Que estranho ser o Homo sapiens. Que mistura de coisas e situações produziu essa espécie diferente de todas as outras que vivem no planeta, se não do ponto de vista anátomo-fisiológico, pelo menos, do ponto de vista comportamental?
Uma espécie que age como um estranho em seu próprio planeta, pois o destrói indiscriminadamente. Que age como um louco em seu próprio planeta, pois se reproduz sem avaliar a consequências do aumento exagerado de suas populações. Que ignora quase tudo que acontece em seu próprio planeta, pois só faz o que não deve, quando não deve e onde não deve, no que tange a preservar a vida na Terra.
O homem é uma anomalia, cuja origem e o entendimento talvez estejam fora dos limites físicos, mas ainda assim, é preciso que se discuta sobre o que fazer. Por menos que nos importemos sobre nossa própria existência, devemos ter em mente que ela é transitória e que essa transitoriedade será maior ou menor em função do destino que dermos a ela. Se temos medo de morrer, é melhor que assumamos o nosso medo abertamente e cuidemos para que nossas vidas valham um pouco mais para nós mesmos.

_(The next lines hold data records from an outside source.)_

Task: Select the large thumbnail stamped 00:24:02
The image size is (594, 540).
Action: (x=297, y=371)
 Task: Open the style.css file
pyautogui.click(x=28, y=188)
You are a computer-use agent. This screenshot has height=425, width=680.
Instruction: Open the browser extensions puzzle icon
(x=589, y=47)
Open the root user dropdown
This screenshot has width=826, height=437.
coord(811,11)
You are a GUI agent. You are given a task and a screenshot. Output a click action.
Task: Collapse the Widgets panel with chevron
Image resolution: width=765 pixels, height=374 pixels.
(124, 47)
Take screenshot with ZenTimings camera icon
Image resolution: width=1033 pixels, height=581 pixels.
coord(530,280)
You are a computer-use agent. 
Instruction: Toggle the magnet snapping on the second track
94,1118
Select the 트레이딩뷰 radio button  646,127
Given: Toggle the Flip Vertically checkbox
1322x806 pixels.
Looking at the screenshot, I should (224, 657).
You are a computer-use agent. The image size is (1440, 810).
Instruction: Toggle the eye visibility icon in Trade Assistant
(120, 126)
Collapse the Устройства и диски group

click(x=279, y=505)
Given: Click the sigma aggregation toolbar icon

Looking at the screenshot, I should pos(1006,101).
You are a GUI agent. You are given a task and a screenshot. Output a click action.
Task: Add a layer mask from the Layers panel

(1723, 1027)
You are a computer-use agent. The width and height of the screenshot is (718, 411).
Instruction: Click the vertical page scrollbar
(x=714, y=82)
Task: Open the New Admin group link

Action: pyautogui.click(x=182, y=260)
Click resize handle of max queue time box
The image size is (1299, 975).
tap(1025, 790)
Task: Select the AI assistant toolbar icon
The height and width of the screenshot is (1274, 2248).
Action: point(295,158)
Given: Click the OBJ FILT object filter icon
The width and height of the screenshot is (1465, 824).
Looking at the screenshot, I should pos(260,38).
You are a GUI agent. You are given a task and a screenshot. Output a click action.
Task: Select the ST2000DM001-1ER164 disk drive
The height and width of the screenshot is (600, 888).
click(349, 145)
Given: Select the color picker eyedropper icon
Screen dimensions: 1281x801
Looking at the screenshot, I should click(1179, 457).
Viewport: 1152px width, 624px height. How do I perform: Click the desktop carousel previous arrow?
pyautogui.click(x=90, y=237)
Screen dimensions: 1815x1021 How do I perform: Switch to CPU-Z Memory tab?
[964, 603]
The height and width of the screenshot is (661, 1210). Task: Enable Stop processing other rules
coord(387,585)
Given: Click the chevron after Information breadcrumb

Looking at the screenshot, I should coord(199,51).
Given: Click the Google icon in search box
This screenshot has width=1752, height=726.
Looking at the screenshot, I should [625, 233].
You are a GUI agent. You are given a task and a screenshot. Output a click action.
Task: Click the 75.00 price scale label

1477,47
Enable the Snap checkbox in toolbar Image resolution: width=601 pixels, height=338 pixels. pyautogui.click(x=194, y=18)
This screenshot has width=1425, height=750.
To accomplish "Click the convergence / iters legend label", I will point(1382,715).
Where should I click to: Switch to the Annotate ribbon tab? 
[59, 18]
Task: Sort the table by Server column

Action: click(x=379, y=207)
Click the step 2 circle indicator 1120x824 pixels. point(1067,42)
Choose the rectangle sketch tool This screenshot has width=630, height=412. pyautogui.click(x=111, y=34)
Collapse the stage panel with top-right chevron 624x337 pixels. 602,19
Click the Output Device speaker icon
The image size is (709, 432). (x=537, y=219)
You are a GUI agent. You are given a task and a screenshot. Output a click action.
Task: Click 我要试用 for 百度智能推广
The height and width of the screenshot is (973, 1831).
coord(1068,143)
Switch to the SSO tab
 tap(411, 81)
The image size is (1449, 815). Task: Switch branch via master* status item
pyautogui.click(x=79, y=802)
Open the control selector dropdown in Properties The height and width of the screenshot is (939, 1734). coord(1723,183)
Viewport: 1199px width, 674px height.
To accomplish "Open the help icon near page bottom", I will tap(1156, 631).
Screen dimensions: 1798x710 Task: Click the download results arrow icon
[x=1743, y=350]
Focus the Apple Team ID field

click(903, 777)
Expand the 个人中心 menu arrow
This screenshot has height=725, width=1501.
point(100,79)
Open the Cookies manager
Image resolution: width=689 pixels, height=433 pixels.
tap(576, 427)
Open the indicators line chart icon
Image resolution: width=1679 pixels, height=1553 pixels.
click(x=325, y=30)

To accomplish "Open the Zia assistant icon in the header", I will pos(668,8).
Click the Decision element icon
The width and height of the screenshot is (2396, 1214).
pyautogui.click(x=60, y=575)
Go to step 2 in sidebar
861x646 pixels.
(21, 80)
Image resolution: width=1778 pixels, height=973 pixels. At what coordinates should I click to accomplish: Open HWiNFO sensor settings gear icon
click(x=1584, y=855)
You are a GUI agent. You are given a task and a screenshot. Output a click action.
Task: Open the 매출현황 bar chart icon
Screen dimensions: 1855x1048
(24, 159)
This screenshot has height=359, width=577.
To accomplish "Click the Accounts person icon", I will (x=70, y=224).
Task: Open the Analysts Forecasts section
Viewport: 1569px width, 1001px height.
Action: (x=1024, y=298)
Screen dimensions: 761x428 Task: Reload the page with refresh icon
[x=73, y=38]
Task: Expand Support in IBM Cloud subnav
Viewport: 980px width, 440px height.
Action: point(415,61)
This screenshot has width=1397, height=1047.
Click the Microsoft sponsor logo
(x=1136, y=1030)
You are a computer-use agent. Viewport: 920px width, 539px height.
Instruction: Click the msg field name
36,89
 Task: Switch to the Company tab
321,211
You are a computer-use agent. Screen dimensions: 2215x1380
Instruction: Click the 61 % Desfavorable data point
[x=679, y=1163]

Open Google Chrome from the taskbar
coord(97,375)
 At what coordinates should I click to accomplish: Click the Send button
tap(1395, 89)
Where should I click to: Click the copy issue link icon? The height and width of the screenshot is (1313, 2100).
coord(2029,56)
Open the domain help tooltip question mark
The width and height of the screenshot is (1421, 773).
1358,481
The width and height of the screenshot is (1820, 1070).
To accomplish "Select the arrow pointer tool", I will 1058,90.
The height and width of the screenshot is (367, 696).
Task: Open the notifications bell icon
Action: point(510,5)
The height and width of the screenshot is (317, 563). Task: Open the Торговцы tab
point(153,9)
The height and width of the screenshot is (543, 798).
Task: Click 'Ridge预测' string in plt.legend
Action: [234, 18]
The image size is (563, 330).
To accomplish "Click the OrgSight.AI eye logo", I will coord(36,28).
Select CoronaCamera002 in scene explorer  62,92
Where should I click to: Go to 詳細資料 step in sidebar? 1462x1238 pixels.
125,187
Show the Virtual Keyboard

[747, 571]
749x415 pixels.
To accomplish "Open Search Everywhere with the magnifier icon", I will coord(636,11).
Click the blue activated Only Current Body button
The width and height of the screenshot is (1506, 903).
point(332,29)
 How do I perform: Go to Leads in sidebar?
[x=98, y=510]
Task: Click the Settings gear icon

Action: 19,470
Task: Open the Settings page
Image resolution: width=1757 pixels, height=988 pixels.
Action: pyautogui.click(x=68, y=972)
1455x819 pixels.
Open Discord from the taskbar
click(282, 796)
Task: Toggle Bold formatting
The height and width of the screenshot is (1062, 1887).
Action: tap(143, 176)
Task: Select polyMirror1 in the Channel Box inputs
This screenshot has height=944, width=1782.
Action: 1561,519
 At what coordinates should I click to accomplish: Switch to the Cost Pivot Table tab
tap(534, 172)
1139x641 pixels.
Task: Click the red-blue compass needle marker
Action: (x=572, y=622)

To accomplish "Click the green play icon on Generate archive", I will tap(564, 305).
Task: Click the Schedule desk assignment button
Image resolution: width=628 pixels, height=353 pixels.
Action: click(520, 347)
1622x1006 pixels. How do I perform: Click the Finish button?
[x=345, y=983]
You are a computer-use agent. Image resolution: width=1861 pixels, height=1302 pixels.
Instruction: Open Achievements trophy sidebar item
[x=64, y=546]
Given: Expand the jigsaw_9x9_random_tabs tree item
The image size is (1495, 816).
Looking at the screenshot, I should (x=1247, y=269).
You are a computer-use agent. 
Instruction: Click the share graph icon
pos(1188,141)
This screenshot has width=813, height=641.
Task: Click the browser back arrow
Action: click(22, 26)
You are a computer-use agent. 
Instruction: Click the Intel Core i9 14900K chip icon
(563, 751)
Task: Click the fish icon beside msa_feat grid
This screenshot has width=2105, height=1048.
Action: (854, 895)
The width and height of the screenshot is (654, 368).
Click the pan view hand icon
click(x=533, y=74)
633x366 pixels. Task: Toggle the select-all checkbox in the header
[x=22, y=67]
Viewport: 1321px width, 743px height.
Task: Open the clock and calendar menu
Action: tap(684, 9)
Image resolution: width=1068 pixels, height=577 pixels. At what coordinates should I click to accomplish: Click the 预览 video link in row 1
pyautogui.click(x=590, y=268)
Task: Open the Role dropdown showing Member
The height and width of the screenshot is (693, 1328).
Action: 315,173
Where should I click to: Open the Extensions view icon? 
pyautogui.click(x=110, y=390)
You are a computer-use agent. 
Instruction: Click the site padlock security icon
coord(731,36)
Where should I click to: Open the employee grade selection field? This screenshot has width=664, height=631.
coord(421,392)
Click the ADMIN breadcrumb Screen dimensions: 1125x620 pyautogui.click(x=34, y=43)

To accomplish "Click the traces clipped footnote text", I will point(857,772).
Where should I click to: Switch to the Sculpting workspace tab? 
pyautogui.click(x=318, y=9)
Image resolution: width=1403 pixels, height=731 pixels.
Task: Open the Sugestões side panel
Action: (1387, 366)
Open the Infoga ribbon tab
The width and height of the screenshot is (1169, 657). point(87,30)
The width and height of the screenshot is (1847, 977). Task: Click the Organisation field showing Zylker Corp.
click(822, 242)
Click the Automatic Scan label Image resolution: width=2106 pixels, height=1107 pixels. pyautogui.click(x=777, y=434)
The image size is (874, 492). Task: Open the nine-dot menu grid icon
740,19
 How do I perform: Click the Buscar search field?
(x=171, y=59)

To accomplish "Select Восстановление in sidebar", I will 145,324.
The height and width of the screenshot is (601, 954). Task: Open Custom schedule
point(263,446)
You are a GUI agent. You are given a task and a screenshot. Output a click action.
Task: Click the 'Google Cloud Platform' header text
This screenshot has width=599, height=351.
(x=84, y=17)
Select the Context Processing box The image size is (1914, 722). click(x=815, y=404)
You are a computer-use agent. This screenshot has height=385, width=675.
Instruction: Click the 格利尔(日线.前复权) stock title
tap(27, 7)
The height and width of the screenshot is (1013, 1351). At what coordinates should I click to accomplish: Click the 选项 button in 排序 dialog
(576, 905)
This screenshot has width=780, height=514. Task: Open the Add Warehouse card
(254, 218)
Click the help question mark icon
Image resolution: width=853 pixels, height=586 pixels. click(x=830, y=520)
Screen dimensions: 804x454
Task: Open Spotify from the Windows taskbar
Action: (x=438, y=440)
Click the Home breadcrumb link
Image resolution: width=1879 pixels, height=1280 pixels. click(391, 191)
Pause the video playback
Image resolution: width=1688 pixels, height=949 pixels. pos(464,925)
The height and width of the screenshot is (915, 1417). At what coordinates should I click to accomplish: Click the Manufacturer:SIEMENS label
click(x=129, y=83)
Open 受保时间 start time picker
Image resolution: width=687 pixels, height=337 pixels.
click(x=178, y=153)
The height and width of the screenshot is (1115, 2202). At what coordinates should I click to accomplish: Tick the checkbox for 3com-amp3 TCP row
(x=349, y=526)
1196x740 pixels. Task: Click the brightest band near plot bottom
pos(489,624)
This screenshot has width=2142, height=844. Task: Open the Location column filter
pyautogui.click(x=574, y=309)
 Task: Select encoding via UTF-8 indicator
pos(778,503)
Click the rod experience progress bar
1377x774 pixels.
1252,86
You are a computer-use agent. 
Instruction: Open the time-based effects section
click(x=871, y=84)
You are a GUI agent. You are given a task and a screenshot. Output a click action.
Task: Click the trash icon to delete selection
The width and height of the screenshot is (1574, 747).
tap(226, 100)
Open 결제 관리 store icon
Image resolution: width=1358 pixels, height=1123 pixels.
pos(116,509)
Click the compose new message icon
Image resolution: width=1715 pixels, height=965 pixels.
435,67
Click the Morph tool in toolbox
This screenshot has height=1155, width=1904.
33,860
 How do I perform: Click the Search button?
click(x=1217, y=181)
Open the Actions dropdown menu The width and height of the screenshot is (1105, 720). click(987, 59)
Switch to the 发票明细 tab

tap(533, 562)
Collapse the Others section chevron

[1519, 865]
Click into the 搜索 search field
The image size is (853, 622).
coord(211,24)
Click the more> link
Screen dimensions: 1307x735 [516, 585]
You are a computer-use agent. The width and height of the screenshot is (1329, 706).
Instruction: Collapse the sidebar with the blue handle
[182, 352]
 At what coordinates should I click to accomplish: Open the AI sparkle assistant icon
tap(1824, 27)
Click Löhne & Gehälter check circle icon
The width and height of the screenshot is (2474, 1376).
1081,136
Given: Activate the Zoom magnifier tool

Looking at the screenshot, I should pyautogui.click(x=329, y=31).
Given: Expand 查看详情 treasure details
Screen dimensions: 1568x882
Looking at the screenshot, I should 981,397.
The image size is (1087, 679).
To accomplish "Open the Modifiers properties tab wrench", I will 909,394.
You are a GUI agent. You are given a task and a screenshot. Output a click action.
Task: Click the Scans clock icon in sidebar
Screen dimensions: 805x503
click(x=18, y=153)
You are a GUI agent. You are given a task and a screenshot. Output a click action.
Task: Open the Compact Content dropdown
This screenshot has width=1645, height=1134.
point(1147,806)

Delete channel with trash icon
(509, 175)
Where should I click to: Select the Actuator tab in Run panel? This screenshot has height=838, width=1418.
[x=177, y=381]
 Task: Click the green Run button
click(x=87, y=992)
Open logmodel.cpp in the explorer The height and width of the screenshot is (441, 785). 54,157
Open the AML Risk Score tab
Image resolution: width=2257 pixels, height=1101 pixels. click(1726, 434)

É possível que não sejamos nem alienígenas, nem loucos e nem ignorantes o suficiente. É possível que sejamos uma espécie suicida, que da mesma forma repentina que surgiu, poderá também desaparecer. Não gostaria de discutir aqui, as questões metafísicas e religiosas que envolvem o problema, mas é possível que as respostas estejam nessas questões. Quantos de nós não preferimos cruzar os braços, alegando que “Deus sabe o que faz”.
Sinceramente, eu espero que Deus saiba realmente o que faz e que em breve ele arrume um novo Noé, uma nova arca e novos passageiros (se sobrar alguma). Do contrário, essa anomalia biológica, esse contra-senso filosófico, essa entidade fisicamente inexplicável, esse monstro ideológico, essa figura ímpar chamada homem, terá acabado com o planeta.
Mas, por outro lado, eu prefiro não ter que depender de Deus para resolver os problemas terrenos criados pelo homem. O ano novo está apenas começando agora, estamos apenas no primeiro segundo do ano novo do “Calendário Cósmico” e o homem tem que ser capaz de sair da ignorância, da loucura e da alienação em relação às coisas do planeta. Nossa espécie não pode morrer tão jovem, dentro de um Universo tão velho.
Luiz Eduardo Corrêa Lima (53) é Biólogo, Ambientalista e Escritor;
Professor de Ensino Superior, Médio e Técnico; Membro Efetivo da Academia Caçapavense de Letras.
(Artigo escrito em 1994 e originalmente publicado na Revista Ângulo de Lorena/SP, Número 61, p. 4-5, jan/fev. 1995).